Make tests pass in 2020queens-eolstable/queens

Without this patch, build failed after 2019-12-31 with
Traceback (most recent call last):
  File "keystoneclient/tests/unit/v3/test_auth.py", line 226, in test_authenticate_success_password_unscoped
    self.assertRequestBodyIs(json=self.TEST_REQUEST_BODY)
  File "keystoneclient/tests/unit/utils.py", line 72, in assertRequestBodyIs
    self.assertEqual(json, val)

NOTE: in addition to the orginal backport, this patch adds the following
changes. The changes has to be combined into a single patch in order to
avoid circular dependencies.

1. fixed bandit complains in keystoneclient/common/cms.py. The literal 'sha256'
is the default hash algorithm, not a sensitive password. Marking it as false
positive so bandit can stop chirping.

2. combined with cherry pick from commit
f2d3fec9b254f9c47e97ddf48e3c5f7614b87f1b to avoid circular dependency. Without
combining them, neither backport will pass all the gates since pep8 has
switched over to use python3 now.

Change-Id: I0e44d9896c5970f0ca07438c372aec826aeb5c77
(cherry picked from commit f2d3fec9b254f9c47e97ddf48e3c5f7614b87f1b)
(cherry picked from commit acc21ff06154e16de16583fe6994207d689ed054)

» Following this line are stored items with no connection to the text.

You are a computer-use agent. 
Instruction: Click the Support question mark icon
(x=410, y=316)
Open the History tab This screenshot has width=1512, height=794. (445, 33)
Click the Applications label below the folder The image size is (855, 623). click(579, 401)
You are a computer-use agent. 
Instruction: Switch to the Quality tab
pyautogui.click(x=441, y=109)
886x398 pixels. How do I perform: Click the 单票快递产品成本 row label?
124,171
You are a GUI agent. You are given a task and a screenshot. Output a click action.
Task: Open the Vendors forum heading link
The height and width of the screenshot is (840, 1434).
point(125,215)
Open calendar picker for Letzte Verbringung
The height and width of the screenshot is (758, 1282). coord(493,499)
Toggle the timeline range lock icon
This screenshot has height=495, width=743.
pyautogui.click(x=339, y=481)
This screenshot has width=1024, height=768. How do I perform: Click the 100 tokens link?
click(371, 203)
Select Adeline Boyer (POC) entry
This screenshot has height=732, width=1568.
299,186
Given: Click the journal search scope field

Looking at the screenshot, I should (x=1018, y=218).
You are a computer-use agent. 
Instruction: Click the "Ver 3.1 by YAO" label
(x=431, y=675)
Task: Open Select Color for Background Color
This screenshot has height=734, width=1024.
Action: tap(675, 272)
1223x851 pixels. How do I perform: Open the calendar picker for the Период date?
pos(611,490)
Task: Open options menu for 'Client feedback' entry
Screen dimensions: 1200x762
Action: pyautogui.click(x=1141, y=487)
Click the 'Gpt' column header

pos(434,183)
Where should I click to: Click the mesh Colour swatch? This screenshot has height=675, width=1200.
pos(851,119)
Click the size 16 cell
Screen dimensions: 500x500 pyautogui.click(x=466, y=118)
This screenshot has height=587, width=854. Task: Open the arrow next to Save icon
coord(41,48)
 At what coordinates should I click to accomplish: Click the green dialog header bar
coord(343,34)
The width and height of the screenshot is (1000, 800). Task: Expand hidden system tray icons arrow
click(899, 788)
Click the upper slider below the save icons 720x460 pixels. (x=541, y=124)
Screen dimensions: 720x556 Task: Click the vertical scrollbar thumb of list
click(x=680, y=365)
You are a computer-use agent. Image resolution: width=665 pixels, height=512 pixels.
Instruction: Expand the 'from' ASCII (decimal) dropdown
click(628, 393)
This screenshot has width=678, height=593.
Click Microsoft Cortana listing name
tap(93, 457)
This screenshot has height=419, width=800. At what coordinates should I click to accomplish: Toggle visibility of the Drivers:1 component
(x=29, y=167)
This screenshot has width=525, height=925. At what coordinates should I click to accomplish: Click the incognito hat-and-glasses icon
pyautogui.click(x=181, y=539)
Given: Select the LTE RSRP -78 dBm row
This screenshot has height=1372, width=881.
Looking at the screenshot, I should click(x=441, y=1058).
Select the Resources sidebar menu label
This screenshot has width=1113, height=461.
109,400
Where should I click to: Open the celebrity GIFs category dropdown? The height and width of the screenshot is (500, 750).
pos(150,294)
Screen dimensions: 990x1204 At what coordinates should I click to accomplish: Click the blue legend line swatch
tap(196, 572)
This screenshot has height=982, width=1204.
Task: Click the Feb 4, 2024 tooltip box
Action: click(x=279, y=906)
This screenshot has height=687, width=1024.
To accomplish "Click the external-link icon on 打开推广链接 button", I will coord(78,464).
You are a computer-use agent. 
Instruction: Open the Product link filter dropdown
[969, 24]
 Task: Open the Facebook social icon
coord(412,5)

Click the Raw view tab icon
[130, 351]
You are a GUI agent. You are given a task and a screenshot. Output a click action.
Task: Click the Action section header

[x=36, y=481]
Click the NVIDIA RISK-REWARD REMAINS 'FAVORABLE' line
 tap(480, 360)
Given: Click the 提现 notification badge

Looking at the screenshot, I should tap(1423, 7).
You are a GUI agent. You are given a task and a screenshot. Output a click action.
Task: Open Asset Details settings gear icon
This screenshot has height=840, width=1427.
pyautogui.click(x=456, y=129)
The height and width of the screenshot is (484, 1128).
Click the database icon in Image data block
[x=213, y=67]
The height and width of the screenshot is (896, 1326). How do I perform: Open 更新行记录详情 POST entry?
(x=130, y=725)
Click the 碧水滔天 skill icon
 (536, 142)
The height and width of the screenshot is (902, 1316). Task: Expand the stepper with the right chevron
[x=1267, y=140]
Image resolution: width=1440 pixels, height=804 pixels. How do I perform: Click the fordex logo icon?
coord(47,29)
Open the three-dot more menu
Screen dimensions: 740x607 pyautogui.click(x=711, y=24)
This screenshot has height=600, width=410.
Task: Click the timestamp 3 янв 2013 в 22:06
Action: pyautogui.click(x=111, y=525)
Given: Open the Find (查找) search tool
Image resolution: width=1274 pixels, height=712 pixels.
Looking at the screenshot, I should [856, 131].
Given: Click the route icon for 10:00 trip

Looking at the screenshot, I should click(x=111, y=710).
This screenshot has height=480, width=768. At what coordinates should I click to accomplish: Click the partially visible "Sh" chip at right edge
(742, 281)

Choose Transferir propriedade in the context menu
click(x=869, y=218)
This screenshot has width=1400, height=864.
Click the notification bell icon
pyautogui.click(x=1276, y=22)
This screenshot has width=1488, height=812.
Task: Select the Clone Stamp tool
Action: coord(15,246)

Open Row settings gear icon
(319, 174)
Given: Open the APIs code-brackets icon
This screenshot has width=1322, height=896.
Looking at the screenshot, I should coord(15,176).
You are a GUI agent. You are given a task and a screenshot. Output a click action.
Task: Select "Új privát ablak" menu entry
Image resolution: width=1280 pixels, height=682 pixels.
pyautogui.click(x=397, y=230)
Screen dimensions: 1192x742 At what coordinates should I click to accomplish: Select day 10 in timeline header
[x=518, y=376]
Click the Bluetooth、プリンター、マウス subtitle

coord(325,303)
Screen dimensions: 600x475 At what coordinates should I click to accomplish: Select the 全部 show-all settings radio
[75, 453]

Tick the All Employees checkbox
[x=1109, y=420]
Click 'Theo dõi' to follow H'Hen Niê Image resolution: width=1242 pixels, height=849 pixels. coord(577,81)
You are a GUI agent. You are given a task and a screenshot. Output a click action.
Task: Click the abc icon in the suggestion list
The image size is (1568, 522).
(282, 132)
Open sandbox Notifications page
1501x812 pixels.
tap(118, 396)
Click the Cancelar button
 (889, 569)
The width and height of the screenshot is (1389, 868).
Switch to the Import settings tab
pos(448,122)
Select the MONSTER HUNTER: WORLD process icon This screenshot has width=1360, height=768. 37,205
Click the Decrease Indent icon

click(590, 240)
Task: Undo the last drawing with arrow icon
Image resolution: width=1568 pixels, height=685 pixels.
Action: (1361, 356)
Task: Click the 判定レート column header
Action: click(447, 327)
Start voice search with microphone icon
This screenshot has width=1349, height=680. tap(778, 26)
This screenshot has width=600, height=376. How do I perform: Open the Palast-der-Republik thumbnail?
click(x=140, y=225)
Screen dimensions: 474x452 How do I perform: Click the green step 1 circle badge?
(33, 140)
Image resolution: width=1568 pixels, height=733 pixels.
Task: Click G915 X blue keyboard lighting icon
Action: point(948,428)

1 files changed, 1 insertions, 1 deletions

diff --git a/keystoneclient/common/cms.py b/keystoneclient/common/cms.py
index 9c3e0bd..601d9c9 100644
--- a/keystoneclient/common/cms.py
+++ b/keystoneclient/common/cms.py
@@ -38,7 +38,7 @@ PKI_ASN1_PREFIX = 'MII'
 PKIZ_PREFIX = 'PKIZ_'
 PKIZ_CMS_FORM = 'DER'
 PKI_ASN1_FORM = 'PEM'
-DEFAULT_TOKEN_DIGEST_ALGORITHM = 'sha256'
+DEFAULT_TOKEN_DIGEST_ALGORITHM = 'sha256'  # nosec
 
 
 # The openssl cms command exits with these status codes.